### Brief
Please take the entries below from the first line through the line containing "Given: Mark story as favorite with star icon" and repeat them exactly, leaving out everything after.

*** Opening of Material supplied ***

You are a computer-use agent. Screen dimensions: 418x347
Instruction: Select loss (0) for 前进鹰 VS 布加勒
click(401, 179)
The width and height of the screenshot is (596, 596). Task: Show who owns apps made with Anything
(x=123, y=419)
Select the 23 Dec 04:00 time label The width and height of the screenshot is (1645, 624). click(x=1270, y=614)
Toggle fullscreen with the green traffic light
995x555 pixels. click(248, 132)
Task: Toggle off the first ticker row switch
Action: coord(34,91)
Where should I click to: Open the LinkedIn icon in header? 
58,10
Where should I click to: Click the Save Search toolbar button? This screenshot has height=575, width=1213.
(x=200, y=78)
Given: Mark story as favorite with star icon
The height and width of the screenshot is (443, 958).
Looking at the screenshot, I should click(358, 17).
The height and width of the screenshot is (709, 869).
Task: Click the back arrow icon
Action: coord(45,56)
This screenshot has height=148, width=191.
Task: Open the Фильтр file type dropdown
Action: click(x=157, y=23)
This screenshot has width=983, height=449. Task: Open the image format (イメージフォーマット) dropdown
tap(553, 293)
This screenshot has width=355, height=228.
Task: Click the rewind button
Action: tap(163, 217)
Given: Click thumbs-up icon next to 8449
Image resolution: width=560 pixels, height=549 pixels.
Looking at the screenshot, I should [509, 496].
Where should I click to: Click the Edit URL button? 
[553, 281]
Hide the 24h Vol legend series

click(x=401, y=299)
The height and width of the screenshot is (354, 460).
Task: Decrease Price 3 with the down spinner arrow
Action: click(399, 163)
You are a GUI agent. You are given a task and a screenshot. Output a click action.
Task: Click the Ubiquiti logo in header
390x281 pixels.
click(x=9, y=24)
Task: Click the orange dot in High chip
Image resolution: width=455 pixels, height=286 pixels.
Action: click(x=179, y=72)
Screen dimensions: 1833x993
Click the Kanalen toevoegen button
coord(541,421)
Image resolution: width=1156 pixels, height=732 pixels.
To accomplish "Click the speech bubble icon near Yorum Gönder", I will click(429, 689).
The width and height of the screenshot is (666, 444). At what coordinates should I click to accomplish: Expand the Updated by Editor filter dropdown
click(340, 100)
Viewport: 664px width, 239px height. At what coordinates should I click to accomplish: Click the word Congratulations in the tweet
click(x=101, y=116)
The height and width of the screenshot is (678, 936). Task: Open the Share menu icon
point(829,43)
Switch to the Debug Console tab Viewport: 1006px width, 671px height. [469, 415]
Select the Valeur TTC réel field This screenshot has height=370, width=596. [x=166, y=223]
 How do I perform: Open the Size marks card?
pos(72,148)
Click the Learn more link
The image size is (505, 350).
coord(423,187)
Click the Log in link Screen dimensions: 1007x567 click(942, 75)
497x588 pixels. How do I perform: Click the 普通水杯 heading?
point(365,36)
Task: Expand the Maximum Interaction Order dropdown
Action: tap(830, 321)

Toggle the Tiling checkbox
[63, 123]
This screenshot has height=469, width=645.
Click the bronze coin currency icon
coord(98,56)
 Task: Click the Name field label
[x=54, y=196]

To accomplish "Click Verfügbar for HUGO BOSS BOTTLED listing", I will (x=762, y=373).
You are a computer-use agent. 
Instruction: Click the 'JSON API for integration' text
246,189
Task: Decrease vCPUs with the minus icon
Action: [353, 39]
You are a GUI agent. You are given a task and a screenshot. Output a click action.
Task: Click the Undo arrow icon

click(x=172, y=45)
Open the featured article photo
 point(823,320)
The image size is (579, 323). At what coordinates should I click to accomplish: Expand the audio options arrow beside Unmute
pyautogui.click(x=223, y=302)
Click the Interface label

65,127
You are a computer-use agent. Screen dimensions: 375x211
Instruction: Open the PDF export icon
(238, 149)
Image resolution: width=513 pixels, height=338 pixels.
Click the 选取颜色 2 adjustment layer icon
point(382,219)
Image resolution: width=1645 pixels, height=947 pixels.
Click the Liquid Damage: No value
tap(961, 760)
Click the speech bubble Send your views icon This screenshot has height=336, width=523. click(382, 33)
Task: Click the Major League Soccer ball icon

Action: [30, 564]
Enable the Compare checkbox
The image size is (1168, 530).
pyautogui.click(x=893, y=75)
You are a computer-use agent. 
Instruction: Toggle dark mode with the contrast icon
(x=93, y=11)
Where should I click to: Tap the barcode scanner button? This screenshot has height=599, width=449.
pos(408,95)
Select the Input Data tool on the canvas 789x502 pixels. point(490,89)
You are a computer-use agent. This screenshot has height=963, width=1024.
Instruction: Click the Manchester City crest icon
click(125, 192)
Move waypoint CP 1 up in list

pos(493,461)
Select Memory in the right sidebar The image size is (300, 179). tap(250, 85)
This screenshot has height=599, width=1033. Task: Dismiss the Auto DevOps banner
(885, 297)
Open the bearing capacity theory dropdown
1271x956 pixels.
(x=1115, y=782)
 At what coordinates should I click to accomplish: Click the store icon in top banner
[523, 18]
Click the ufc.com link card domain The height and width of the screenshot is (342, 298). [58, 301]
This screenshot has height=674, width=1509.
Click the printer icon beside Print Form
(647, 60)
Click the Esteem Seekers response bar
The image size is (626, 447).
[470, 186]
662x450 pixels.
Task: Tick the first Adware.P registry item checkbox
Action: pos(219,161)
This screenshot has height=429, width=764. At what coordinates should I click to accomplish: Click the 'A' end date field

*** Close of Material supplied ***

### Reply
You are a computer-use agent. Screen dimensions: 418x347
Instruction: Select loss (0) for 前进鹰 VS 布加勒
click(401, 179)
The width and height of the screenshot is (596, 596). Task: Show who owns apps made with Anything
(x=123, y=419)
Select the 23 Dec 04:00 time label The width and height of the screenshot is (1645, 624). click(x=1270, y=614)
Toggle fullscreen with the green traffic light
995x555 pixels. click(248, 132)
Task: Toggle off the first ticker row switch
Action: coord(34,91)
Where should I click to: Open the LinkedIn icon in header? 
58,10
Where should I click to: Click the Save Search toolbar button? This screenshot has height=575, width=1213.
(x=200, y=78)
Given: Mark story as favorite with star icon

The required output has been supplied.